Records from a dataset:
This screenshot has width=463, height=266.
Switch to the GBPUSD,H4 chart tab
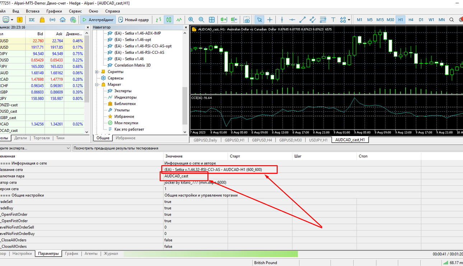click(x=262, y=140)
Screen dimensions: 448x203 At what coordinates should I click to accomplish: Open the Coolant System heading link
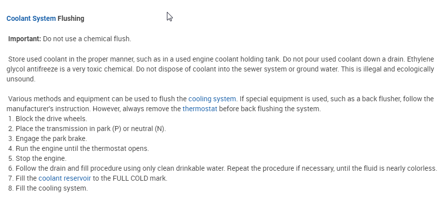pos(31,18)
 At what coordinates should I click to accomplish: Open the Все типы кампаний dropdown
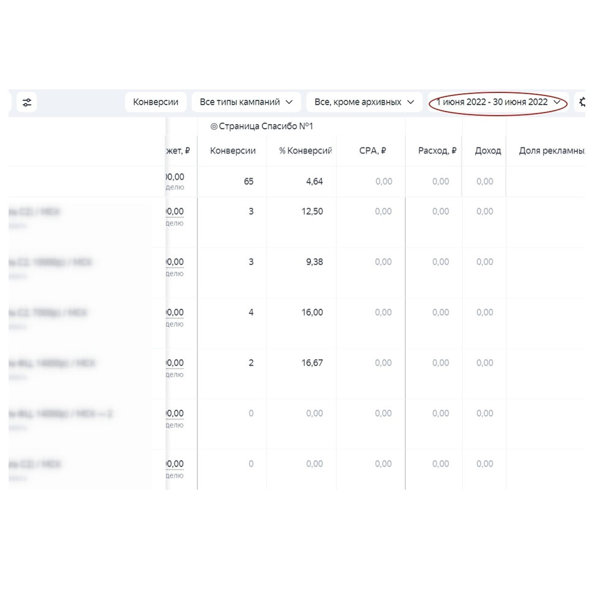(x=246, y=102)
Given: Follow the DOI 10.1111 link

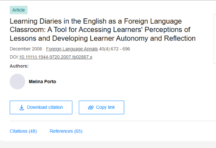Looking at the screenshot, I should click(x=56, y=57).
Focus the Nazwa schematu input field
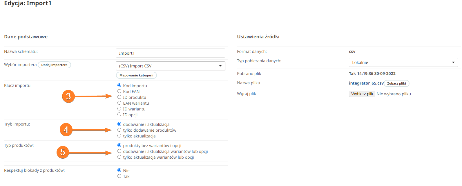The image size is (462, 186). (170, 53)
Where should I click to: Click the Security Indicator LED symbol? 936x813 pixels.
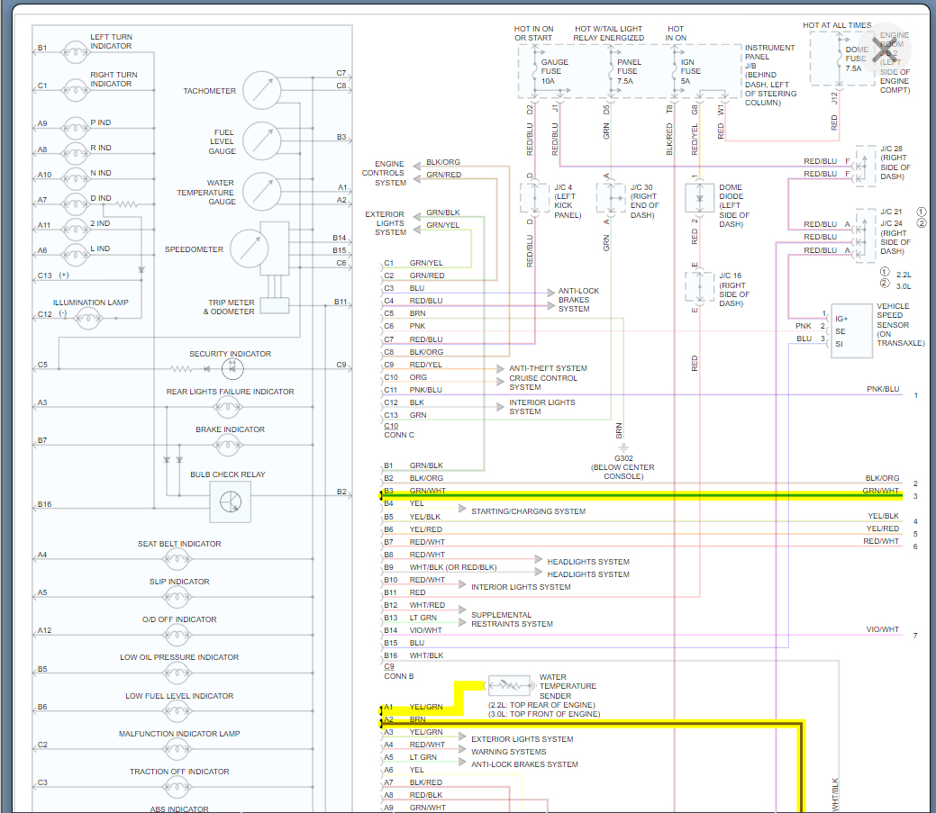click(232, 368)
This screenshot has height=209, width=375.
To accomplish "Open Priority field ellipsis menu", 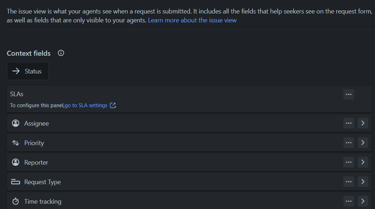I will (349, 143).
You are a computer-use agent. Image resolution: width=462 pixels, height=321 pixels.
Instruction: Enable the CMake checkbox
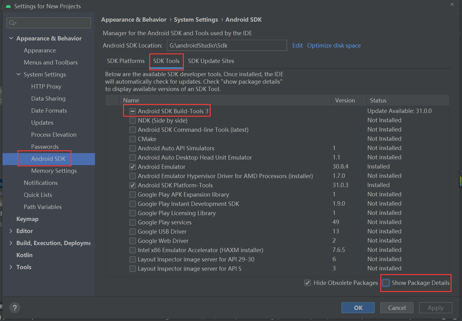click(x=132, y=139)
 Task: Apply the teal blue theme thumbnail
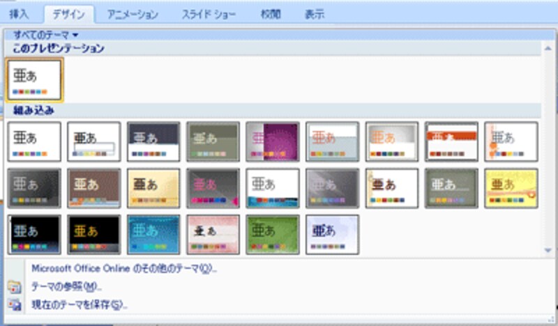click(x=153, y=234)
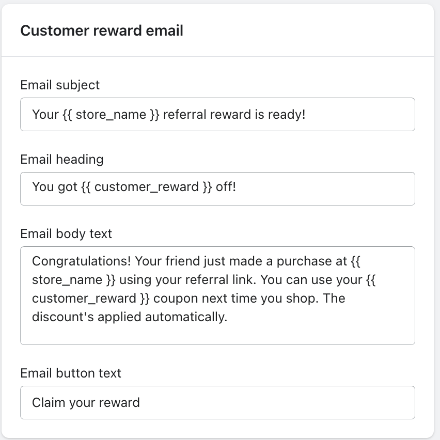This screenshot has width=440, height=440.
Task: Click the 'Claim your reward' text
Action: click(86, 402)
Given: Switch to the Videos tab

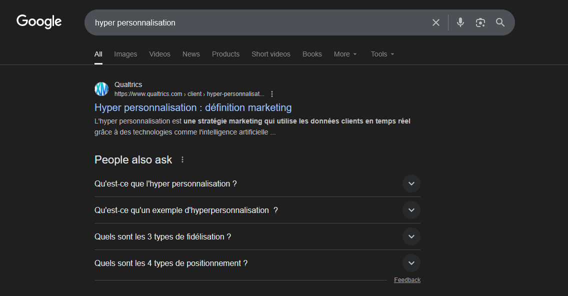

> **Task description**
Could you set down exactly, and only, the lines from the line containing "Task: Apply the teal blue theme thumbnail" through the last line of the records, both included, without the pictures?

> **Solved exercise**
 Task: Apply the teal blue theme thumbnail
click(x=153, y=234)
This screenshot has width=440, height=440.
Task: Click the 'Claim your reward' text
Action: click(86, 402)
Given: Switch to the Videos tab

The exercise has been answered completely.